The other redeeming feature was the insect gallery. Okay, it had a terrifying giant praying mantis, but also an original display comparing insects to circus freaks, and a garden with live butterflies! The butterfly garden was one of the busiest rooms in the museum this close to closing time, which makes me think that it was other people’s favourite part as well.
To visit the butterflies, you leave your bags and food behind and enter a separate, climate controlled room. Everywhere you look are butterflies. Everywhere you want to put your foot down are butterflies, too, so you have to walk carefully. Along the brief walk, you see a few feeding stations and other information signs.

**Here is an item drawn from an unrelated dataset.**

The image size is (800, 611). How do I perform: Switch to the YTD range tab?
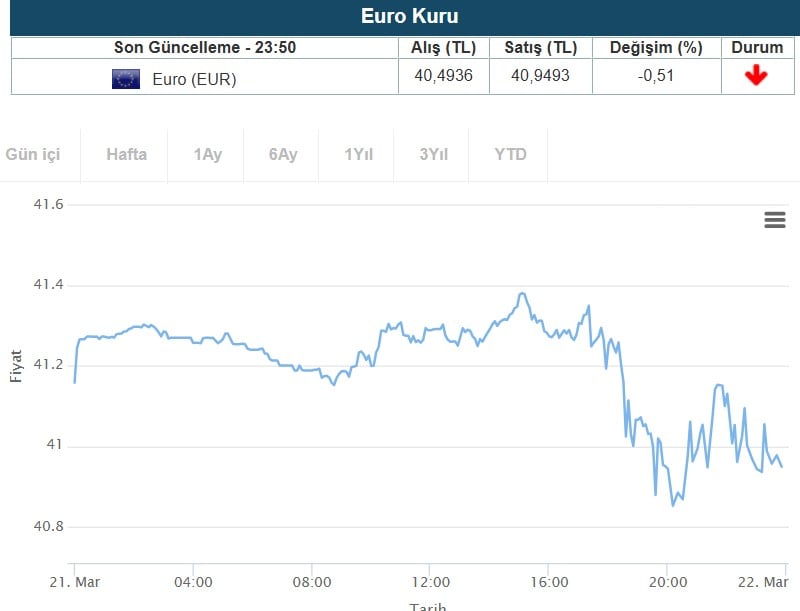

Even though the butterfly room was a fun way to spend a few minutes, and the water features outside were interesting, I don’t think I’d recommend this museum to time-constrained travellers to Seattle, unless you need to entertain kids (or you want to see the Justin Bieber laser show). It really is quite a generic science museum, aimed at local families and schools, and you can find similar museums elsewhere. It’s a bit unfortunate, because the location – at the base of the Space Needle – definitely attracts a lot of tourists. As a tourist to the region, I would have liked to see a bigger, more in depth emphasis on local geography and nature. There is some of that, including a large whale skeleton, but it could have been more expansive. More whales, less Bieber.